I am finding that I'm becoming really bitter not seeing my family. Especially my mom and my sister. My sister seems to come and go to Reno and can't find time to stop when she has no choice but to pass my exit every time she is in town. Chip tells me to let it go, but it's not easy to know that we moved here for more support and it just hasn't happened. Lately I understand about my mom not being here because she was hired as a temp for the census. I'm excited for her because I know she can do it and be an independent person. She has struggled since my dad passed. Struggled in every aspect. Hopefully this will be a long enough term to help get things in order. I often wish I could do more for her. It's also a shame that when someone dies and doesn't have insurance that basically if the spouse didn't work that it's very difficult. Of course any sort of assistance takes forever if you're not in the system. It's rough.
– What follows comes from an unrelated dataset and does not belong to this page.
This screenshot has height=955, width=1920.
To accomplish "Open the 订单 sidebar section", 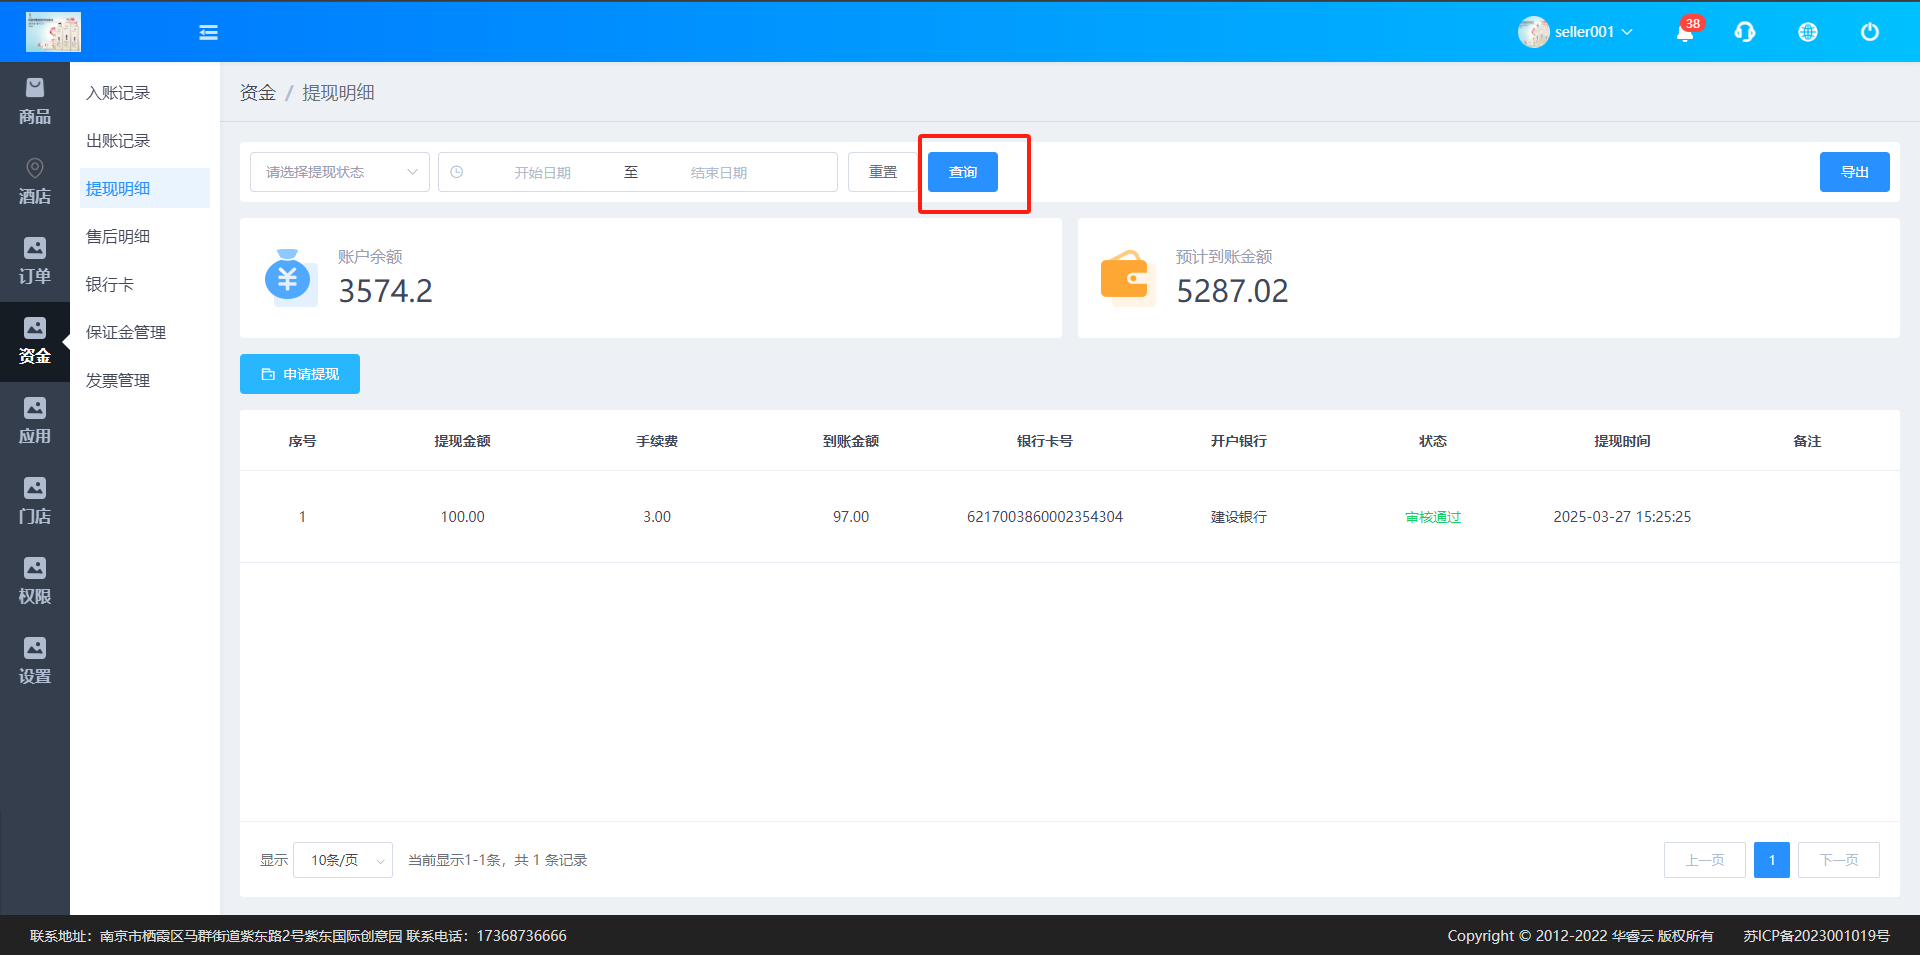I will (x=35, y=262).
April also brought a very pleasant surprise. J.F.'s mom reached out to me. I was surprised and happy. A few years ago she reached out as well and I wasn't ready and told her so. Now times are different, the girls are older and it's a much better time and place to have J.F.'s family in my life and in the girl's lives. They do need to know their family. To what extent I'm not sure yet, but they do need to know a select few. It has been really nice to begin to build a relationship. I'm not sure how to integrate this new relationship into the girl's life, but we'll find a way. It was surprising to hear the voice of support. For that I'm grateful. We'll see how things go as we communicate more. That looks like it might be a very good thing!